Turning to Robin Drive, DeMeglio stated he does not handle money for the business, he employs others to handle the bookkeeping, and he had little to no independent recollection of receiving any money from Terry outside of the receipts presented at trial. The Court notes DeMeglio did not produce those receipts; rather, DeMeglio maintained Robin Drive received less from Terry until confronted with the receipts produced by Terry. Furthermore, Robin Drive did not produce any records whatsoever pertaining to Terry's account. The receipts provided by Terry were of the sort used all throughout Delaware, if not the nation; they were white, rectangular pieces of paper, perforated so as to allow removal from a book of such receipts, and undoubtedly came with carbon paper to provide Robin Drive with its own records. If Robin Drive did possess carbon copies, then those copies were not provided at trial.
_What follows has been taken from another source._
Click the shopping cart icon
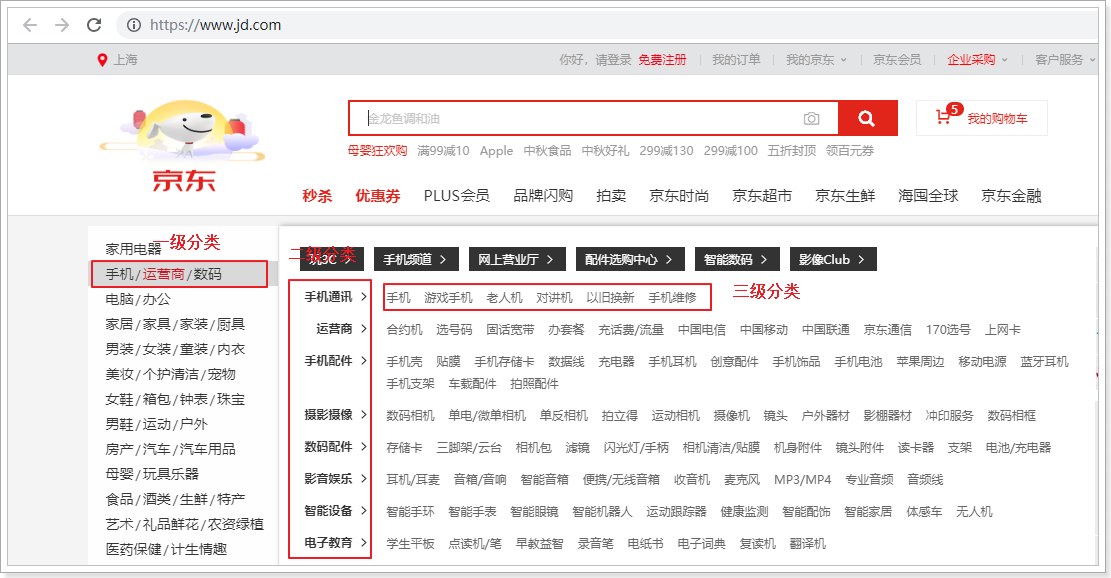Image resolution: width=1111 pixels, height=578 pixels. point(943,118)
During the trial, Robin Drive questioned Terry concerning his inability to produce additional receipts to support his contentions regarding payment. While Robin Drive does not have an affirmative obligation to present its own case, and can instead rest upon Terry's ability or inability to prove his case, the Court notes Robin Drive - the sophisticated business entity - did not produce a single record to prove its assertion or to disprove Terry's assertions. Robin Drive was in the best position to provide such evidence, and the Court cannot assume that such evidence would have borne out Robin Drive's positions. Furthermore, while DeMeglio testified some of the $560.00 down payment received on August 20, 2014 was made up of store credit, DeMeglio was unable to say how much store credit was included in this $560.00. DeMeglio further testified to the lack of records concerning such credit. The Court has no basis for reaching a dollar amount, nor does the Court have any support beyond DeMeglio's testimony that store credit was used at all. Therefore, the Court finds Robin Drive failed to rebut Terry's testimony concerning payments. The Court finds the Contract, drafted by Robin Drive, indicates that $560.00 in cash was received upon signing. The written agreement is conclusive on this point.
The total uncontroverted amount of payments was $350.00, representing $100.00 on August 1, 2014, and $250.00 on October 11, 2014. Given the vast inconsistencies between the two accounts and the lack of reliability on either side with respect to specific additional payments, the Court is inclined to accept the documentary evidence as the strongest indication of the remaining payments. Accordingly, the Court finds Robin Auto unjustly received and retained payments totaling $1,110.00. For the purposes of the record, the amounts are divided as follows: $300.00 in the pre-Contract phase; $560.00 in the Contract phase; and $250.00 in the post-Contract phase.
CONCLUSION
For the foregoing reasons, the Court finds in favor of the Plaintiff-Below/Appellant, Camal Terry, and against the Defendant-Below/Appellee, Robin Drive Auto. IT IS HEREBY ORDERED this 4th day of January, 2017, that Camal Terry is awarded damages in the amount of $1,110.00. Each party is to bear its own costs.